### SHORT EXERCISE
Rewrite the material below as a Markdown table with two columns, Row and Line. Give each line its own numbered row and leave out any blank lines.

### THE DATA
#####

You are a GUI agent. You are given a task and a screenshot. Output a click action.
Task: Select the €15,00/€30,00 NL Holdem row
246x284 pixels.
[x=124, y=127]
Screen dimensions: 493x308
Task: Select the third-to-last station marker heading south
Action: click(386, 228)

#####

### FULL SOLUTION
| Row | Line |
|---|---|
| 1 | You are a GUI agent. You are given a task and a screenshot. Output a click action. |
| 2 | Task: Select the €15,00/€30,00 NL Holdem row |
| 3 | 246x284 pixels. |
| 4 | [x=124, y=127] |
| 5 | Screen dimensions: 493x308 |
| 6 | Task: Select the third-to-last station marker heading south |
| 7 | Action: click(386, 228) |